In this blog post, I show how to generate your own bitstream for measuring the latency of the radio card used in the ZeptoSDR and PicoSDR platforms. This is accomplished by using the platforms' record and playback capabilities. The basic concept is simple: Following the reception of a trigger signal, the FPGA activates the transmission of a tone to the digital-analog converter (DAC) of the radio card and, in parallel, the tone is recorded into memory. The tone is moved to a specific RF frequency and is looped to the radio card's receive (RX) antenna port. The RX chain of the radio card moves the tone back to baseband and generates discrete samples, which are sent to the FPGA. In the FPGA, the received samples are jointly recorded into memory with the sent tone. Once a useful amount of data is recorded, the user downloads the memory’s content and plots the recorded signals in MATLAB to evaluate the latency.

To generate the bitstream, we use Nutaq’s Model-Based Design Kit (MBDK). Here's a screen capture of the actual model used for the FPGA bitstream generation:

This model is basically the Radio420X Record & Playback using Gigabit Ethernet demo that is provided with the MBDK software. First, the yellow part is used for tone generation. The I and Q interleaved tone is sent to a multiplexer (MUX) before going to the radio card. The MUX outputs a null signal if the trigger signal is low. When the signal goes to high (the status is changed remotely from a custom register), the tone is sent to the radio card and the pink box for deinterleaving. The output samples are then recorded by the red box on the bottom right. In parallel, the red box also records the digitized samples of the analog-digital converter (ADC) of the same radio card. As a side note, some clock cycles delay are put in front of the red box inputs simply to help distinguish the start of the recording when plotting the data.
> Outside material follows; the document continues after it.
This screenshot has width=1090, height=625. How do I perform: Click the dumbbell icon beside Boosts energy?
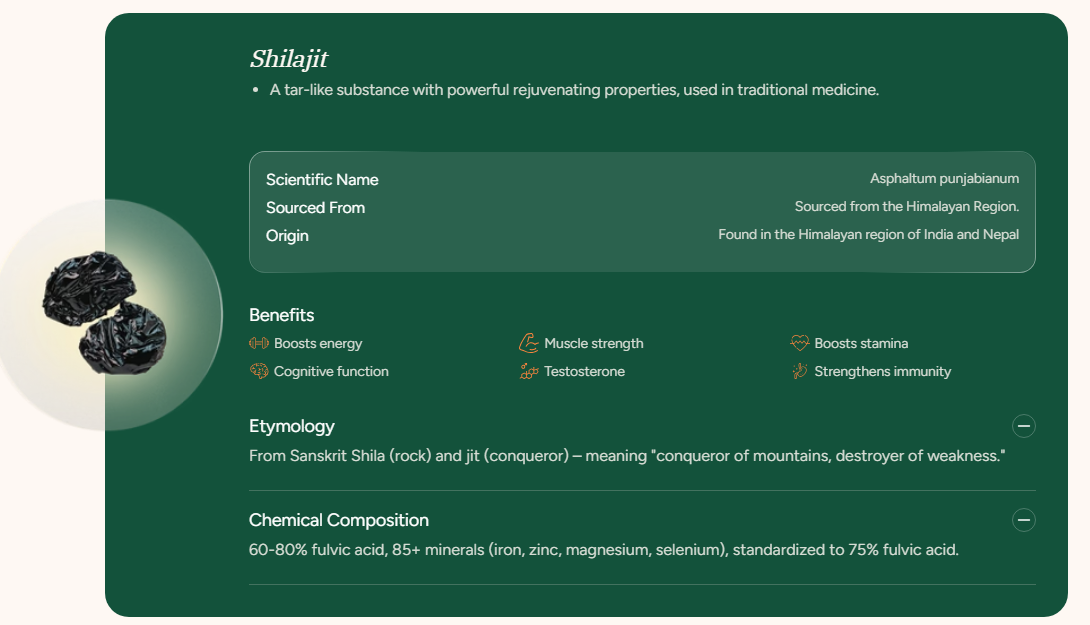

This is it for the FPGA-side of things. It’s important to understand that this model is used to simulate and generate the necessary logic to achieve our goal (the bitstream). Once we have that bitstream, the FPGA is configured but we still need to perform the following tasks:

1. Configure the radio card's gains and local oscillators
2. Generate the necessary trigger to start the recording process
3. Configure the DDR3 memory in record mode
4. Extract the recorded samples from the DDR3 memory for MATLAB analysis
5. Perform the MATLAB analysis

So there are still many steps to perform outside of the FPGA, on the host side. However, they are easily done with Nutaq's command-line interface (CLI) tools. Here's the necessary script to accomplish steps 1 to 4: 

Once this is done, the last step is to read the file correctly. For this purpose, Nutaq provides a MATLAB script for reading the recorded binary file. The script is called fpgaacqgetframes (you can type help fpgaacqgetframes at the MATLAB command prompt to learn more about this script).

Here's an example of how to use the script to plot the necessary data:

data = fpgaacqgetframes('radio420m_record_data.bin', 4, 'int16', 20480);
plot(data(1:end,1));
hold on
plot(data(1:end,3),'r');

Using the script in MATLAB, the data variable will contain 4 columns (we recorded 4 signals, two I and Q pairs) with the recorded data. Using the plot command in MATLAB, we get the following graph:

This is the real part of the sent tone (in blue) and the real part of the received tone (in red). If we zoom to the start of the recording, we see an actual lag between the signals, which can be evaluated here in a number of samples:

We can clearly see the exact moment where we raised the trigger signal (raising edge on the blue curve) and the moment we start to receive back the sent samples. One could zoom in further to evaluate the number of samples – it's around 23-24 clock samples. Since the ADCs and the DACs are running at 40.96 MHz (81920000 / 2 set by the fmcradio_pll CLI command), we can calculated that the round trip delay is around 561 to 585 ns.